L’exposition de l’artiste genevois Martin Widmer « L’Ambiguïté où la Morte Inoubliée » est organisée principalement autour d’une série de photographies de miroirs et d’un texte écrit sous hypnose.

La série Objet VII “Miroirs” déjoue la croyance populaire selon laquelle la photographie est un miroir. Widmer nous propose la thèse inverse en photographiant ceux-ci, sans que ni son œil, ni celui de son appareil n’y apparaissent. Les images montrées au CPG présentent le même miroir photographié sous divers éclairages. Martin Widmer tente de cette manière de cerner la réalité d’un objet qui, la plupart du temps, est vu sans jamais être vraiment regardé. Objet paradoxal de la vision, le miroir, permet à l’artiste de continuer de poser la question qui traverse son travail actuel : « Qu’est-ce que voir ? ». Cette question trouve un prolongement dans le texte, signé de l’artiste et mis à la disposition du spectateur, dans lequel un homme visite une exposition dont l’unique l’œuvre, une photographie, résiste au regard, celle-ci étant masquée par des reflets qui traversent la vitre qui la protège.
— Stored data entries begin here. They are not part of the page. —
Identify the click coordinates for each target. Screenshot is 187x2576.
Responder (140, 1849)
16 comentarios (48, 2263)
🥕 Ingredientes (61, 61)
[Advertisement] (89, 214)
Mais, ce « il n’y a rien à voir », ce « on n’y voit rien » qui semble être le premier constat que le spectateur, réel ou fictionnel, fait devant les œuvres, n’est finalement que le point de départ d’une aventure visuelle dans laquelle d’inattendues apparitions se manifestent.

Dans le cadre de l’exposition, Martin Widmer lira le 3 mai à 18h30, plusieurs textes de « Simple Soustraction » ; une série de petites nouvelles que l’artiste écrit en se conditionnant avec des techniques d’auto-hypnose ainsi qu’ un jeu de cartes inventé par Brian Eno et Peter Schmidt : « Stratégies Obliques ».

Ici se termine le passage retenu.